[START Dataset entries]
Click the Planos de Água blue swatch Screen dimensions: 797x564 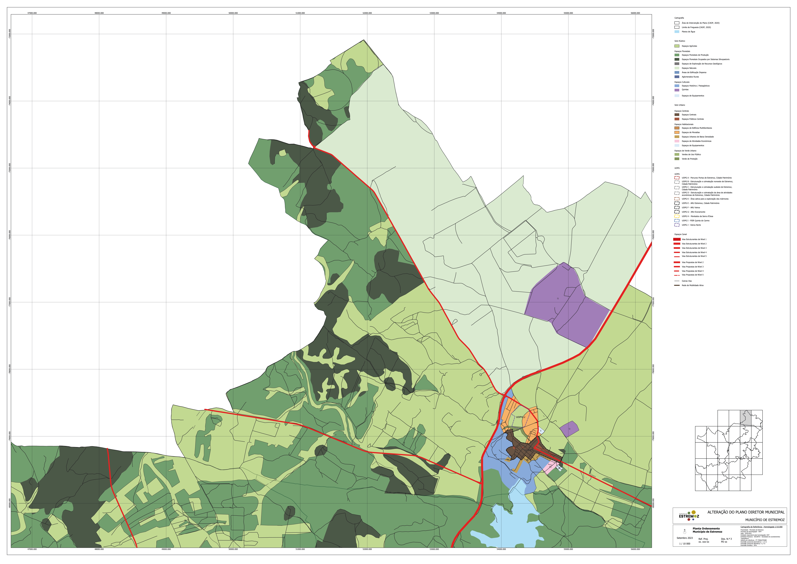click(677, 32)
[END Dataset entries]
[START Dataset entries]
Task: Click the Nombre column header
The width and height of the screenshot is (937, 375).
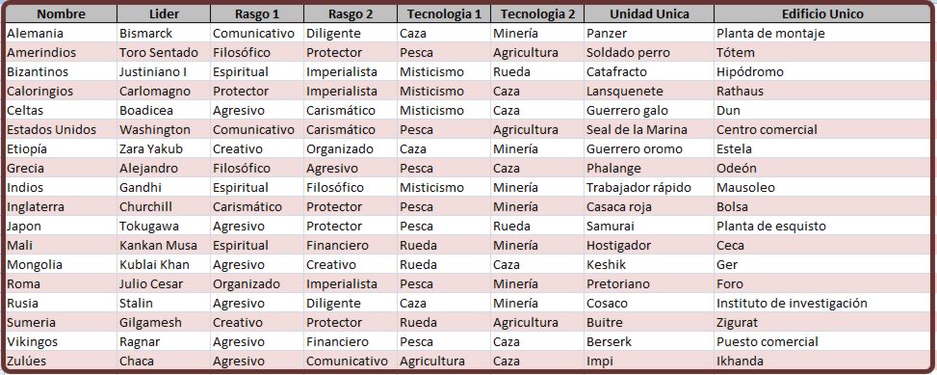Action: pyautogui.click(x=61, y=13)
[END Dataset entries]
[START Dataset entries]
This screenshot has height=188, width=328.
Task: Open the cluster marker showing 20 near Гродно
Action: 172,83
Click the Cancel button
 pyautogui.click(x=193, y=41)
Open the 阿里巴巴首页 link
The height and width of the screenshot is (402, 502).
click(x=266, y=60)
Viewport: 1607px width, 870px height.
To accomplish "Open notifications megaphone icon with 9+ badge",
[END Dataset entries]
→ Problem description
Show every line of the listing above that contains the string "width".

→ Completed task
The width and height of the screenshot is (937, 375).
This screenshot has height=188, width=328.
The height and width of the screenshot is (402, 502).
Viewport: 1607px width, 870px height.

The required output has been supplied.